DOJ antitrust plan to break up Google threatens profit, AI growth
The U.S. Department of Justice’s proposed remedies to break up Google’s search dominance could weaken its main profit engine and stall its advances in artificial intelligence, even though a final outcome may be years away, analysts said.
The DOJ said on Tuesday it may ask a judge to force Google to divest parts of its business such as its Chrome browser and Android operating system, that the Alphabet-owned company used to maintain an illegal monopoly in online search.
It is only one of the many potential fixes prosecutors are considering.
Barring Google from collecting sensitive user data, requiring it to make search results and indexes available to rivals, letting websites opt out of their content being used to train AI products and making Google report to a “court-appointed technical committee” are also on the table.
Alphabet investors, who have seen several antitrust actions this year including a ruling on Monday ordering Google to open up its app store, sent shares 1.5% lower to $161.86 at Wednesday’s close, after the DOJ news.
The remedies strike at the heart of the internet empire that has made Google synonymous with search and can reduce its revenue while giving its rivals more room to grow.
“The DOJ has reverse engineered Google’s formula for success and is intent in dismantling it,” said Gil Luria, managing director and senior software analyst at D.A. Davidson.

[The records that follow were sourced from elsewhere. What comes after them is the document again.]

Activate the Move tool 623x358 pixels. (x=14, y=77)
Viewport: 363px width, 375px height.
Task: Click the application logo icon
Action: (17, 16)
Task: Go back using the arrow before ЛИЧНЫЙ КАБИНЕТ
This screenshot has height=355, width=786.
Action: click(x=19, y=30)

“The proposed privacy and data accumulation remedies would give Google the choice to either share all the data it collects or stop gathering the data in the first place. As it will likely choose the former, that could strengthen its competitors and possibly create new competition,” Luria said.
Analysts warned that the AI-related remedies could disrupt Google’s business when it is already under pressure from startups such as ChatGPT maker OpenAI and AI-powered search engine operator Perplexity.

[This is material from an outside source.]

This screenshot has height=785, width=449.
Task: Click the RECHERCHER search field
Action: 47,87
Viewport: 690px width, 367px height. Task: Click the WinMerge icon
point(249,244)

Google’s U.S. search ad market share is forecast to fall below 50% for the first time in more than a decade by 2025, according to research firm eMarketer.
“The last thing Google needs right now in the broader AI battle is having to fight with one hand tied behind their backs by regulators,” said Bernstein analyst Mark Shmulik.
Other companies likely to benefit from the remedies include search players such as DuckDuckGo and Microsoft Bing, as well as AI rivals such as Meta Platforms and Amazon.
“The framework understands that no single remedy can undo Google’s illegal monopoly, it will require a range of behavioral and structural remedies to free the market,” said Kamyl Bazbaz, senior vice president of public affairs at DuckDuckGo.
‘REMEDY SPAGHETTI’
But some industry watchers and analysts said it was far from certain if the remedies, the biggest antitrust effort by the U.S. since a case against Microsoft in 1999, would go through.
“The DOJ is throwing remedy spaghetti at the wall,” said Adam Kovacevich, CEO and founder of Chamber of Progress, a trade group that represents tech companies.
“It might score some headlines, but it’s a legal non-starter. The DOJ is throwing out remedies that go far beyond the judge’s ruling, and history tells us that broad remedies won’t survive the appeals process,” Kovacevich said.
However, Russ Mould, investment director at AJ Bell, said this risk has been known for a long time.
“Investors don’t appear to believe a forced break-up will happen,” he said.